*How to complete this task*
Give the stretch of the data from the line containing "You are a GUI" through the line containing "The width and" as a numbered list, leaving out any blank lines.
◇ ◇ ◇ ◇ ◇
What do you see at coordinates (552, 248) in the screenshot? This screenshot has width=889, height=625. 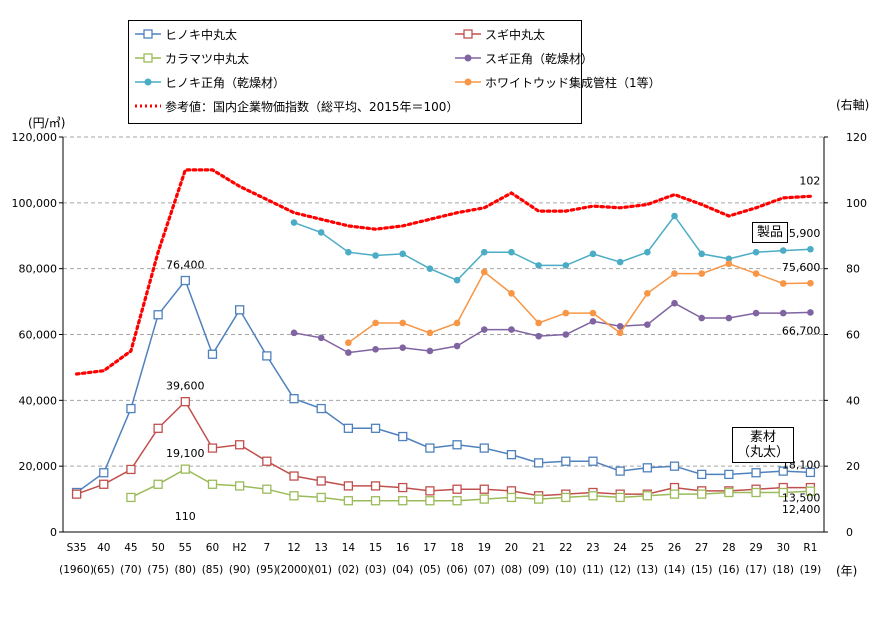 I see `series-line` at bounding box center [552, 248].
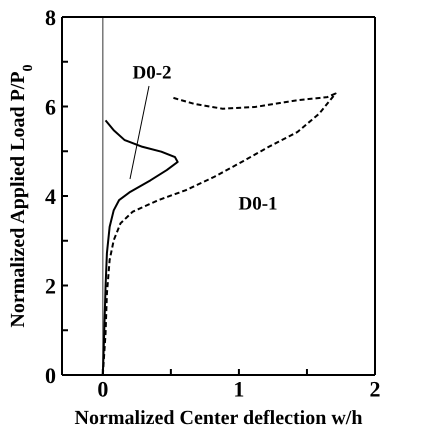 Image resolution: width=437 pixels, height=436 pixels. Describe the element at coordinates (218, 418) in the screenshot. I see `x-axis-title: Normalized Center deflection w/h` at that location.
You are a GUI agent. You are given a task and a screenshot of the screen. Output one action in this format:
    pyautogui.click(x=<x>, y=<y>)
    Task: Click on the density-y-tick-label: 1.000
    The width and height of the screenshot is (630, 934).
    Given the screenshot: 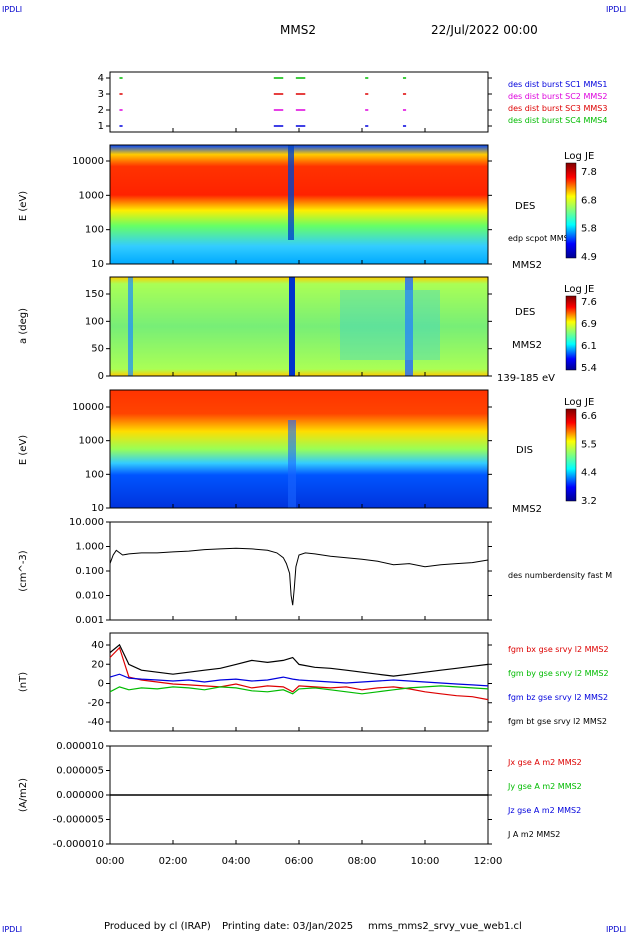 What is the action you would take?
    pyautogui.click(x=90, y=548)
    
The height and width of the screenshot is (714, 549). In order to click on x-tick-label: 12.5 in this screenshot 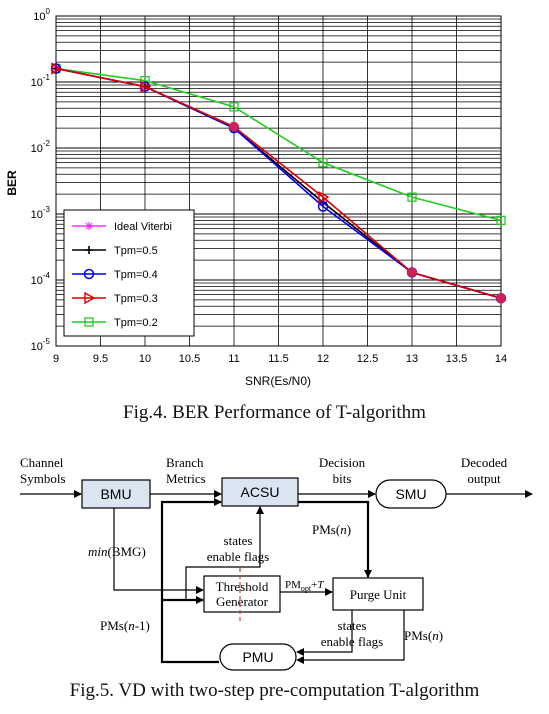, I will do `click(368, 359)`.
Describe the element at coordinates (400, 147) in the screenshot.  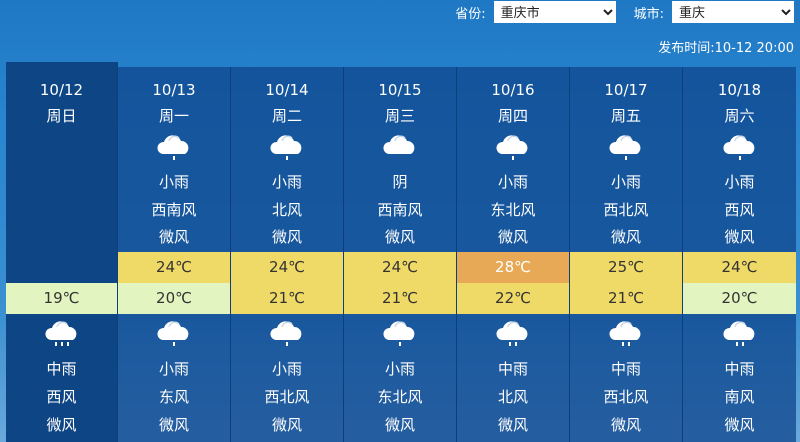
◇ ◇ ◇ ◇ ◇
*Solution to the problem*
1. You are a GUI agent. You are given a task and a screenshot of the screen. Output one action in this format:
2.     pyautogui.click(x=<x>, y=<y>)
3.     Task: Click on the density-y-tick-label: 1.000
4.     The width and height of the screenshot is (630, 934).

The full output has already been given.